Becoming Courage is not always so public. I was reminded recently of a story I heard not long ago of a woman who had lost her beloved husband of 50 years. Her daughter had bought her a trip to visit the great gardens of Britain by train. Her daughter couldn’t go. Our UU was afraid. Who would help her if she got lost? How would she manage? Who would lift her bag onto the luggage rack? Her daughter smiled “Someone will lift your bag for you mom. You will see.” She finally swallowed her fears and told herself she could do it. Sure enough, the first leg of the train she couldn’t lift the bag, being a UU she kept telling herself she could do it all by herself but it was too much. Just then a man, perhaps a little younger, offered to help. He even sat down and they chatted all the way. It wasn’t a romance but she suddenly understood the world was full of more people who want to help than not. And for those of us who are more vulnerable than others, I want to say that becoming courage may just be in living another day. No judgement here. This is your journey. We are all here to help you along it.
It’s tempting in the midst of all this change and the insanity of the world – the crisis in North Korea, children dying, thousands of children coming across the border to think that evil has conquered us. But take courage my friends, the world, while suffering, is also blessed. And more blessed than we might imagine. As a free faith it might be tempting to retreat into the safety of our own beliefs. But we are called beyond that, we are called to become courage. To help. To sing out the hatred.
Becoming courage is the work of our liberal religion, especially because we depend on one another to help us discern meaning. That faith is embedded in the three laws of geese.

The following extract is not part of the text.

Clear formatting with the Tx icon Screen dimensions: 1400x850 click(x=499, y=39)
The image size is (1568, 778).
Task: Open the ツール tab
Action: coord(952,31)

Canadian Geese make the perilous journey from north to south and back each year. Thousands of miles with nothing more than instinct. How do they survive and manage to keep going? First, they care for the fallen. If a goose falls the entire flock goes down to help. That was what happens in a community like ours. When we falter someone else takes up the load. Shared leadership is the sign of a liberal and progressive faith. Finally they honk encouragement from behind. No one of us is courageous alone. All of us need one another. We are courageous by simply coming here. Invite your friends.
David and his family eventually moved from their home in Los Angeles after the robbery, more to accommodate a growing family then for anything else. To this day though, David refuses to close the garage door before getting out of his car. He refuses to look under his bushes. He refuses to live in fear, even though he is sometimes afraid. He has become courage, of the heart. And he is happy.
Our spiritual identity is not forged alone but together, love is the spirt… As Rilke wrote “Perhaps all the dragons in our lives our princesses who are only waiting to see us act, with beauty and courage. Perhaps everything that frightens us is, in its deepest essence, something that needs our love. Perhaps.